= Task directions =
The reply should hold every line of the listing exactly, and none of its images.

= Exercise input =
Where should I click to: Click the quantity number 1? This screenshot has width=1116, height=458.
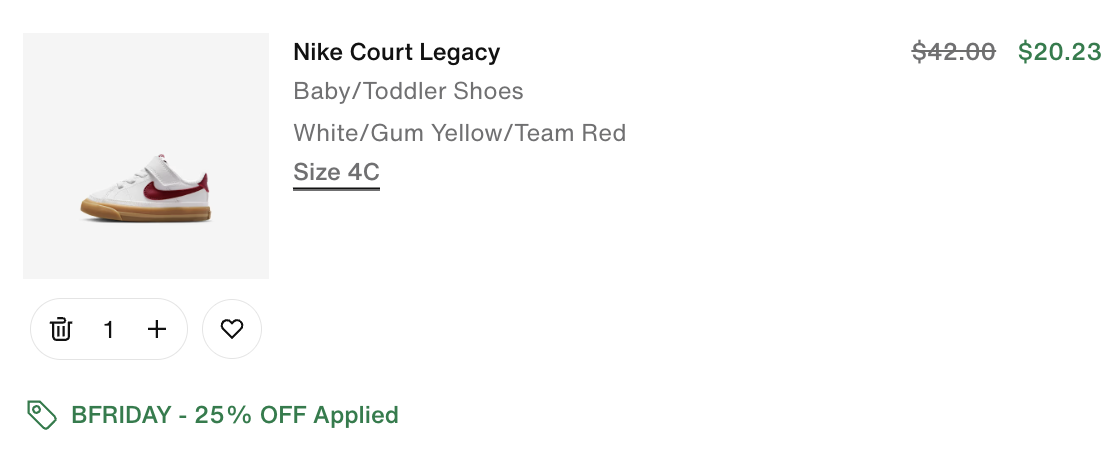point(109,329)
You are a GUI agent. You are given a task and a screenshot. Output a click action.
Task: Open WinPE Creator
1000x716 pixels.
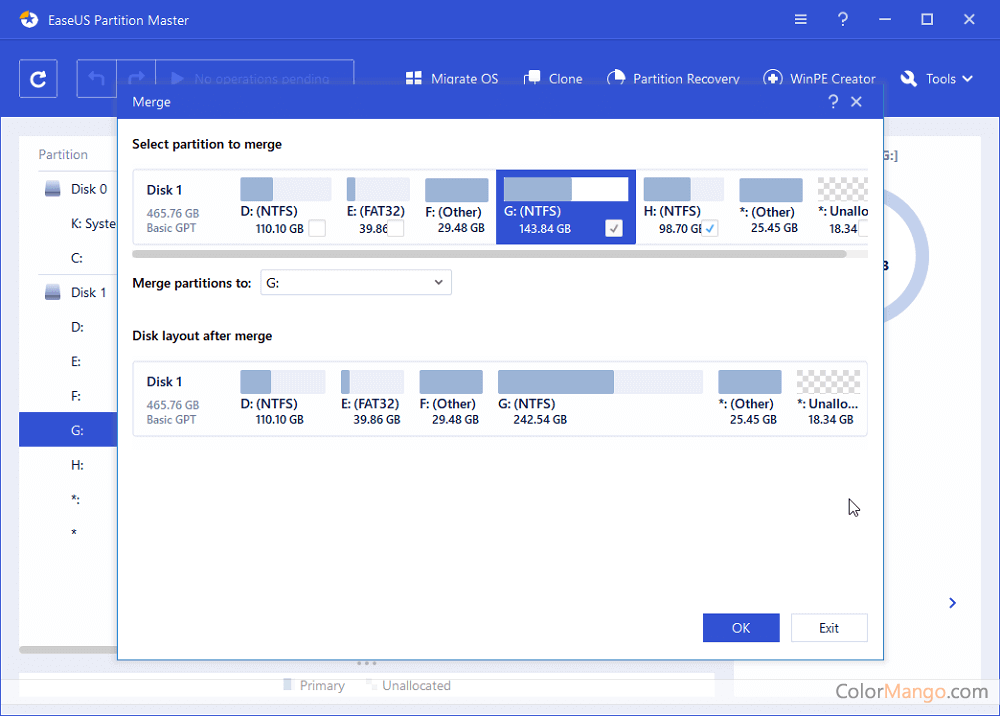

= Answer to this exercise =
Where should I click to: Click the quantity number 1? This screenshot has width=1116, height=458.
point(109,329)
You are a GUI agent. You are given a task and a screenshot. Output a click action.
Task: Open WinPE Creator
1000x716 pixels.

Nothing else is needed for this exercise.